**WHAT YOU SHOULD DO:**
All records that follow are to be restated exactly.

**INFORMATION SUPPLIED:**
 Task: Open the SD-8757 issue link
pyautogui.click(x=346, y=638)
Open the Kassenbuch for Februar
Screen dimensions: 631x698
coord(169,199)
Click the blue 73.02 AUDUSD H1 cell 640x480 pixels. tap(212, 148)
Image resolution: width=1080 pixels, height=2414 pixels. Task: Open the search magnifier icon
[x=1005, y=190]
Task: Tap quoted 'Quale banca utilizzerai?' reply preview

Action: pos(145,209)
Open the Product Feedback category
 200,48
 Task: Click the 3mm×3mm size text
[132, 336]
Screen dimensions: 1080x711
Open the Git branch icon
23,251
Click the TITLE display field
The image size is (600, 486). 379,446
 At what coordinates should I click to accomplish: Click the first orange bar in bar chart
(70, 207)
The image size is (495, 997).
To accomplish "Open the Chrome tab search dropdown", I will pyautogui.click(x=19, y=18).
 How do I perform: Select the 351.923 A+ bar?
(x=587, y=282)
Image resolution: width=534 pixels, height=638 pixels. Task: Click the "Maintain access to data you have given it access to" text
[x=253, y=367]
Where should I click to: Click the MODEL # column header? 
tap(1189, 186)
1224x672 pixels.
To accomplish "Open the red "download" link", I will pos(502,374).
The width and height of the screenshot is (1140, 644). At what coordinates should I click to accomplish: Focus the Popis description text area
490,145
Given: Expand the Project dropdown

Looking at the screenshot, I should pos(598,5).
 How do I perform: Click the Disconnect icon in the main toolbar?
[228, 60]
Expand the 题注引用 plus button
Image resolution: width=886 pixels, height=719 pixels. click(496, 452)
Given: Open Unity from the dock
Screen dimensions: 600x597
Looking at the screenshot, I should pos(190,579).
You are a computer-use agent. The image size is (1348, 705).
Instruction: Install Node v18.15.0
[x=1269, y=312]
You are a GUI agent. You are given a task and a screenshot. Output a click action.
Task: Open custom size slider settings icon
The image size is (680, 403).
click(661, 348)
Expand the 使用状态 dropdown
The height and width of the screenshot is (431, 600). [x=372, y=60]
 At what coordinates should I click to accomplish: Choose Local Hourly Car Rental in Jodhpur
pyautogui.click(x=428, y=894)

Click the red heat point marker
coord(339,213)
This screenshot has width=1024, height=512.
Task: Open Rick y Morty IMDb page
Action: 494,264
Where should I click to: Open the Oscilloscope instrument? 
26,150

**THE COMPLETED TASK:**
 Task: Open the SD-8757 issue link
pyautogui.click(x=346, y=638)
Open the Kassenbuch for Februar
Screen dimensions: 631x698
coord(169,199)
Click the blue 73.02 AUDUSD H1 cell 640x480 pixels. tap(212, 148)
Image resolution: width=1080 pixels, height=2414 pixels. Task: Open the search magnifier icon
[x=1005, y=190]
Task: Tap quoted 'Quale banca utilizzerai?' reply preview

Action: pos(145,209)
Open the Product Feedback category
 200,48
 Task: Click the 3mm×3mm size text
[132, 336]
Screen dimensions: 1080x711
Open the Git branch icon
23,251
Click the TITLE display field
The image size is (600, 486). 379,446
 At what coordinates should I click to accomplish: Click the first orange bar in bar chart
(70, 207)
The image size is (495, 997).
To accomplish "Open the Chrome tab search dropdown", I will pyautogui.click(x=19, y=18).
 How do I perform: Select the 351.923 A+ bar?
(x=587, y=282)
Image resolution: width=534 pixels, height=638 pixels. Task: Click the "Maintain access to data you have given it access to" text
[x=253, y=367]
Where should I click to: Click the MODEL # column header? 
tap(1189, 186)
1224x672 pixels.
To accomplish "Open the red "download" link", I will pos(502,374).
The width and height of the screenshot is (1140, 644). At what coordinates should I click to accomplish: Focus the Popis description text area
490,145
Given: Expand the Project dropdown

Looking at the screenshot, I should pos(598,5).
 How do I perform: Click the Disconnect icon in the main toolbar?
[228, 60]
Expand the 题注引用 plus button
Image resolution: width=886 pixels, height=719 pixels. click(496, 452)
Given: Open Unity from the dock
Screen dimensions: 600x597
Looking at the screenshot, I should pos(190,579).
You are a computer-use agent. The image size is (1348, 705).
Instruction: Install Node v18.15.0
[x=1269, y=312]
You are a GUI agent. You are given a task and a screenshot. Output a click action.
Task: Open custom size slider settings icon
The image size is (680, 403).
click(661, 348)
Expand the 使用状态 dropdown
The height and width of the screenshot is (431, 600). [x=372, y=60]
 At what coordinates should I click to accomplish: Choose Local Hourly Car Rental in Jodhpur
pyautogui.click(x=428, y=894)

Click the red heat point marker
coord(339,213)
This screenshot has width=1024, height=512.
Task: Open Rick y Morty IMDb page
Action: 494,264
Where should I click to: Open the Oscilloscope instrument? 
26,150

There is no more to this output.